The Court also intimates that the character evidence contained in the letter was repetitive of other evidence already before the jury. I disagree with this conclusion. It appears from the letter’s contents that petitioner and his brother shared a unique, although often distant, relationship that was unlike that which he shared with any other witness whose testimony was admitted. Furthermore, I am convinced that its effect on the jury would have been greater than the other mitigating evidence petitioner presented. Mr. Turner was not only a member of the armed services on active duty, he was also serving in the Gulf War, and over and over again during the trial, on the record, and in the presence of the jury, the Court praised the performance of our troops in the Gulf War. Theirs is the highest example of patriotism, the Court says. But the minute the defendant adduces evidence of this kind in his favor, the Court takes a completely different stance.

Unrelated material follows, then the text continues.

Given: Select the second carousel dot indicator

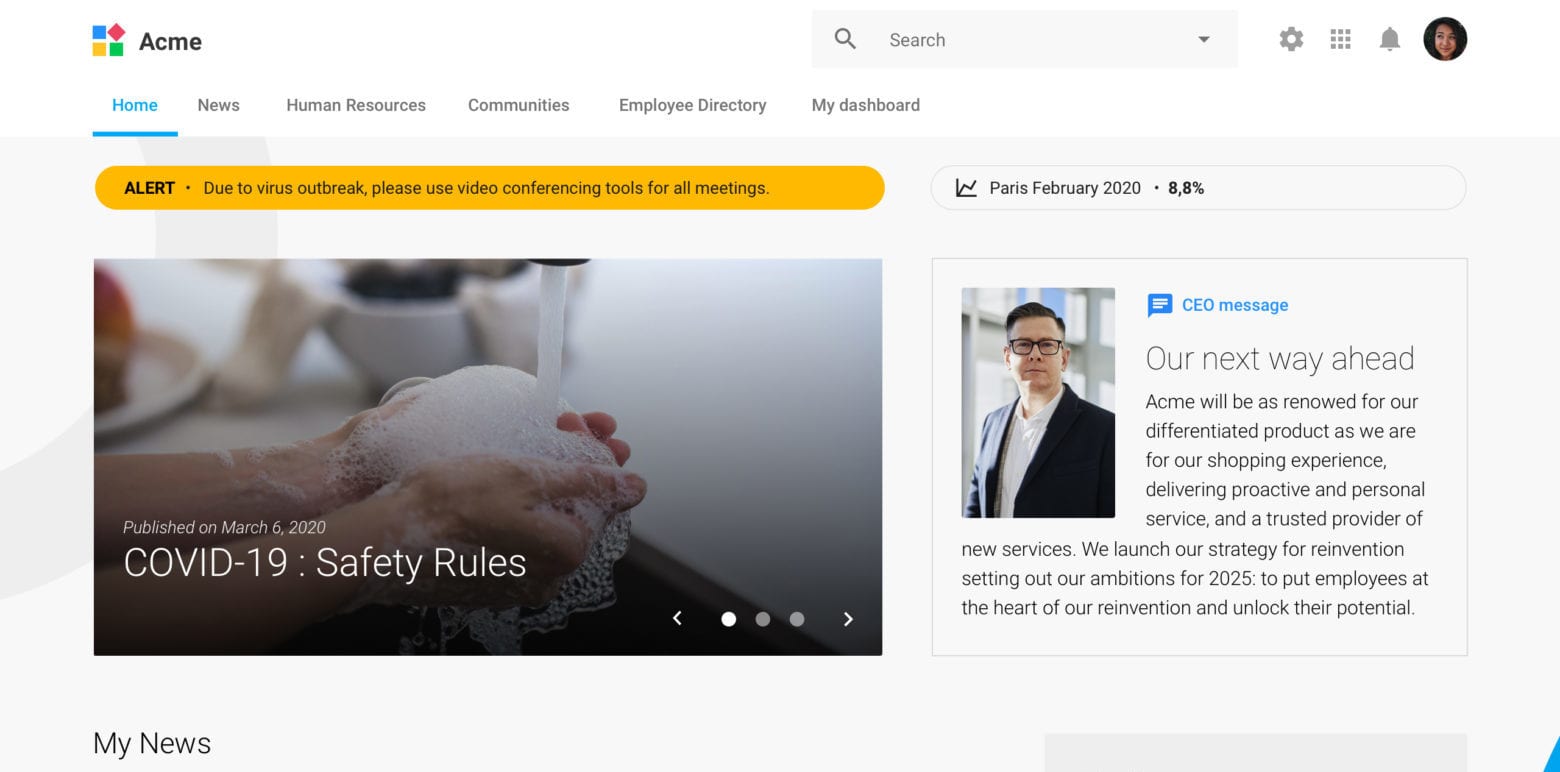Looking at the screenshot, I should point(763,619).
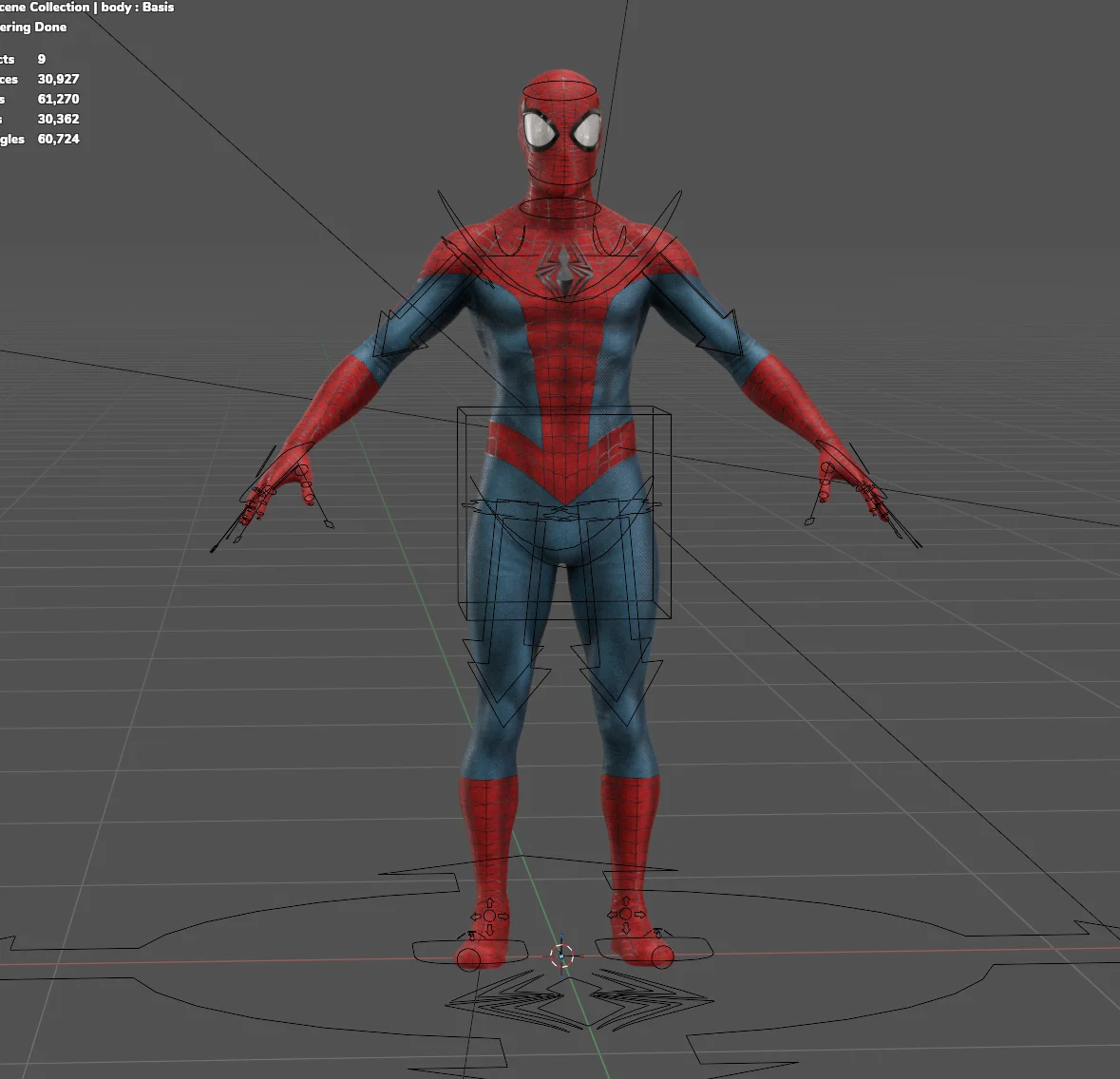
Task: Select the left leg downward arrow bone
Action: (499, 684)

I think the jury’s opinion of Mr. Brown might well have risen dramatically if it had known about the letter.
As to the reliability of the letter, this Court refers to the Missouri Supreme Court’s deference to the trial court’s uncertainty of the letter’s authenticity. I am troubled by this. The Missouri Supreme Court appears to defer to a finding that was not made by the trial judge. When the prosecution objected to the admission of the letter, the trial judge relied on state evidence law, not lack of authenticity, to exclude the letter. Specifically, the trial judge stated: “I have no problems with the authenticity of [the letter] except that it’s just not admissible even if this was an affidavit. The law is clear even an affidavit in the absence of a consent by both parties is not admissible, now that’s evi-dentiary law.” Tr. 2443. I am unpersuaded that the trial judge believed the letter was unauthentic and find no basis upon which it would be considered unauthentic. Furthermore, the letter’s return address was to “SFC Darius Q. Turner, HLM 801st MAINT BN, 101st ABN DIV (AASLT), APO NY 09309” and the letter’s postmark indicates that it was sent from the United States Army. I therefore believe that “substantial reasons existed to assume [the letter’s] reliability” and that due process required its admission because it was highly relevant to a critical issue. Green, 442 U.S. at 97, 99 S.Ct. 2150.

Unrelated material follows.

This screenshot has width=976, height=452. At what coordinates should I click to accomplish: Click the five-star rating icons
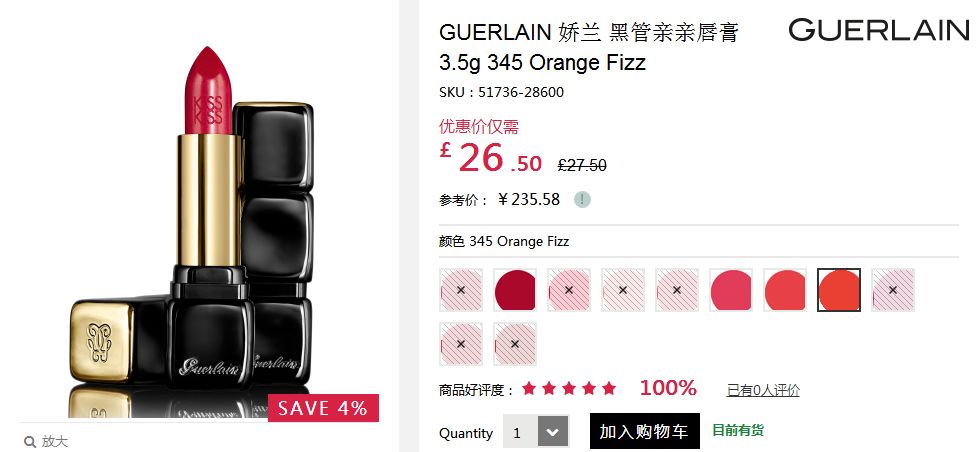tap(569, 389)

The exclusion of Mr. Turner’s letter was not harmless. “A constitutional error is harmless when ‘it appears “beyond a reasonable doubt that the error complained of did not contribute to the verdict obtained.” ’ ” Mitchell v. Esparza, 540 U.S. 12,-, 124 S.Ct. 7, 12, 157 L.Ed.2d 263 (2004) (internal quotations omitted). The critical issue in the penalty phase of Mr. Brown’s trial was his character. The State of Missouri aimed to convince the jury that petitioner was a bad person. Petitioner’s attorneys, on the other hand, attempted to prove that although he had committed bad acts, petitioner was a man whose life was worth saving. Mr. Turner’s letter seems highly relevant in itself, and it would have been even more compelling than the other mitigating evidence because its author was a member of the armed *475services on active duty in time of war. Thus, I conclude that the exclusion of Mr. Turner’s letter violated Mr. Brown’s rights under the Eighth and Fourteenth Amendments and that, upon applying the proper prejudice standard, the exclusion was not harmless.